— Start of Page text —

When the news of the kidnapping is made public, a massive wave of public sympathy shifts in Satyendra’s favor, virtually guaranteeing his election victory. The abductors demand a ransom of two crore rupees. Before Satyendra can respond, the police shockingly discover the body of a young woman, which is tragically presumed to be Priya’s. A grief-stricken Satyendra appears on national television, garnering an immense outpouring of support, and wins the election by a landslide.

— End of Page text —
— Start of Collected material —

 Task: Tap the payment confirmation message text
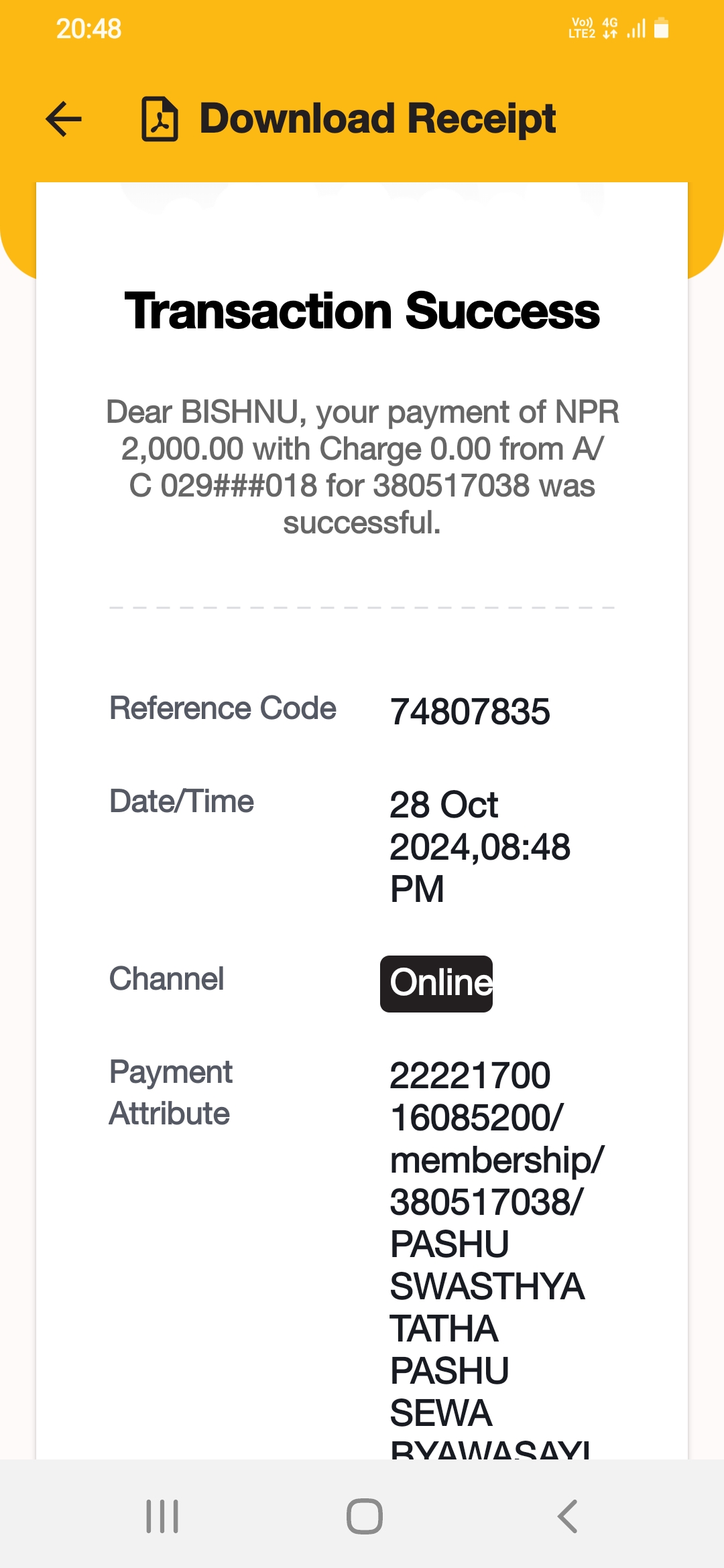pyautogui.click(x=362, y=466)
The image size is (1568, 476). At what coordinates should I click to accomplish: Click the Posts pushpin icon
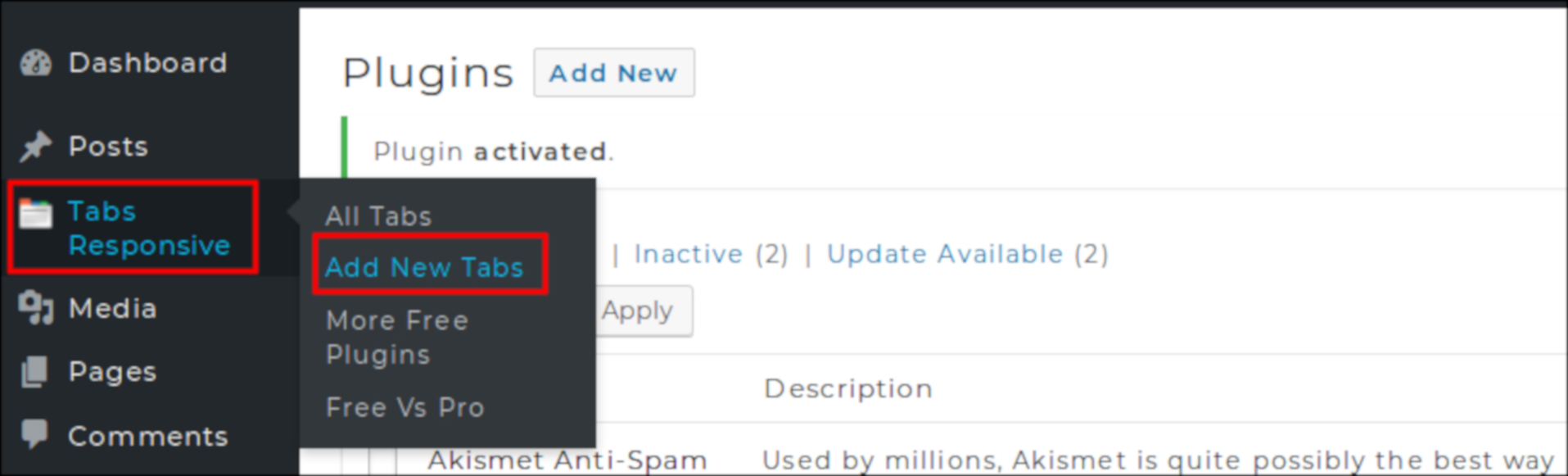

— End of Collected material —

**Tasks to carry out**:
a – List, in the order they happen, the events the plot summary describes.
b – In the plot summary, how much ransom do the abductors demand?
c – Carry the plot summary on past its final sentence.

**Results by task**:
a –
- The news of the kidnapping is made public, and public sympathy shifts in Satyendra's favor.
- The abductors demand a ransom of two crore rupees.
- The police discover the body of a young woman, presumed to be Priya's.
- A grief-stricken Satyendra appears on national television and draws an immense outpouring of support.
- Satyendra wins the election by a landslide.

b – Two crore rupees.

c –
However, the film takes a turn as Ajay recovers and refuses to accept Priya’s death, believing she is still alive. The remainder of the story focuses on Ajay's relentless pursuit to uncover the truth behind Priya’s disappearance and rescue her from her kidnappers. His investigation leads him through a tangled web of political deceit and criminal conspiracy, forcing him to confront dangerous adversaries. Ajay must rely on his training, courage, and love for Priya to solve the mystery of what truly happened and bring her home safely, ultimately seeking revenge against those who orchestrated the sinister plot.

==Cast==
- Sunny Deol as Ajay – Priya’s bodyguard, later boyfriend.
- Pooja Bhatt as Priyanka "Priya" Choudhary – Ajay’s girlfriend.
- Saeed Jaffrey as Sanghvi, Priya’s uncle.
- Kulbhushan Kharbanda as Satyendra Pal Choudhary, Priya’s father.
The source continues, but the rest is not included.